Critical Care Training is the Foundation
Kaiser Permanente School of Medicine (KPSOM) supported Dr. Nyandat to attend the Pediatric Fundamental Critical Care Support (PFCCS) course in Southern California and Dr. Mathur then helped secure a Society of Critical Care Medicine (SCCM) grant to cover license fees and materials needed to start this training in Eldoret. Dr. Nyandat is now a certified PFCCS instructor and course director. Together with nurse educator Faith Sila, Dr. Nyandat and Dr. Mathur have held four PFCCS courses at the MTRH simulation lab training over 100 residents, nurses, clinical officers and medical officers. Dr. Nyandat also helped export PFCCS to Tanzania and assisted SCCM in Liberia, proof that local capacity can propagate across borders.
Dr. Mathur has introduced point-of-care ultrasound (POCUS) for registrars and medical officers, teaching volume, cardiac, and pulmonary assessments and ultrasound-guided IV access. A handheld ultrasound donated by KPSOM now lives in Dr. Nyandat’s pocket and changed his practice overnight. “Finding an ultrasound used to take hours,” Nyandat says. “Now it takes seconds.”
In parallel, Dr. Maria Srour, assistant professor of clinical medicine at IU, and Dr. Lintner-Rivera are collaborating with Dr. Nyandat to launch a POCUS course focused on critically ill children and to evaluate outcomes post-training.
Putting all of the Building Blocks in Place
Monthly Zoom meetings between the AMPATH team track bed requests, identify bottlenecks, and align support. To replace anecdotes with evidence, the IU Center for Global Health is supporting a PICU database to log admissions and outcomes—information that will drive clinical care, quality improvement, research and program launch decisions.

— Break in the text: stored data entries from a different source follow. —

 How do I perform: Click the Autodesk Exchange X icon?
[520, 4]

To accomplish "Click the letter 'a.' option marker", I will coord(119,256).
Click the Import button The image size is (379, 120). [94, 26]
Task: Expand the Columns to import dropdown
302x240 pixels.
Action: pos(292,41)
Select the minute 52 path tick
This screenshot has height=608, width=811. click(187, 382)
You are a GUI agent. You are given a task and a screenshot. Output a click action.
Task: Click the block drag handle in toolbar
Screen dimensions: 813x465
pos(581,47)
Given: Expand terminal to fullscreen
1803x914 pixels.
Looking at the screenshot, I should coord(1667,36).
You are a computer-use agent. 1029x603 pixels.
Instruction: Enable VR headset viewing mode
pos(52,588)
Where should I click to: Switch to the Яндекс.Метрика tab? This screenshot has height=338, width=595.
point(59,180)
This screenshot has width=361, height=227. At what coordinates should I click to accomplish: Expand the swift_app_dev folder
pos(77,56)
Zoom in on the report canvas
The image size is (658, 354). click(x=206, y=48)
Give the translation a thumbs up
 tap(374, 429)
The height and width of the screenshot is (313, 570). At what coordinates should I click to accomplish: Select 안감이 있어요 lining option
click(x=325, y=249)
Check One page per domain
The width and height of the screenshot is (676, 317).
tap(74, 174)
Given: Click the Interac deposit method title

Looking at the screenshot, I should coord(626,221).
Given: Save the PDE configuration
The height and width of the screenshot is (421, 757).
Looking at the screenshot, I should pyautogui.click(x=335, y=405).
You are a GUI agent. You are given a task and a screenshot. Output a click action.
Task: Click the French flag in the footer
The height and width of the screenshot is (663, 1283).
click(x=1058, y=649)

Research is a key part of the plan. “I meet with Dr. Nyandat one to two times a month to work on grant applications,” Dr. Bhutta says. “We haven’t secured funding yet, but we’re committed to building a research program within the PICU.” In October, Dr. Bhutta will sponsor Dr. Nyandat’s visit to the U.S.—first to an international meeting, then to Indianapolis to connect with IU faculty.
The team hopes to launch a fellowship in Emergency and Critical Care at Moi University within a year. “Building people is the only way to build services,” Nyandat says. “A fellowship would change the trajectory for western Kenya.”
A window that saves lives
Dr. Nyandat frames the final challenges to opening the PICU using the “4S” model described by Partners in Health founder Dr. Paul Farmer—space, staff, stuff, and systems.
The physical space exists for a 12-bed PICU, though it is currently partly occupied by pediatric oncology overflow. Staffing is the biggest hurdle with fiscal constraints, policy changes, and nurse migration, limiting progress. Additional nurses are needed at MTRH in order to allow existing PICU-trained nurses working in other parts of the hospital to be assigned to the PICU. Some equipment is in place, but ventilator replacements will soon be critical as COVID-era contracts expire. Bedside monitors, infant scales, pulse oximeters, CO2 monitors and portable chest x-ray capacity are needed. System and protocol development are underway. Dr. Nyandat is eager to get started.
Once the PICU is operational, Dr. Nyandat has developed a 3-phase plan to progressively scale up capacity. He projects that with $1 million USD in support the MTRH PICU can become a center of excellence for pediatric critical care in Kenya.
“Children are suffering in silence,” he says. “We must advocate for them. Put them into policies. Build the unit we promised them.”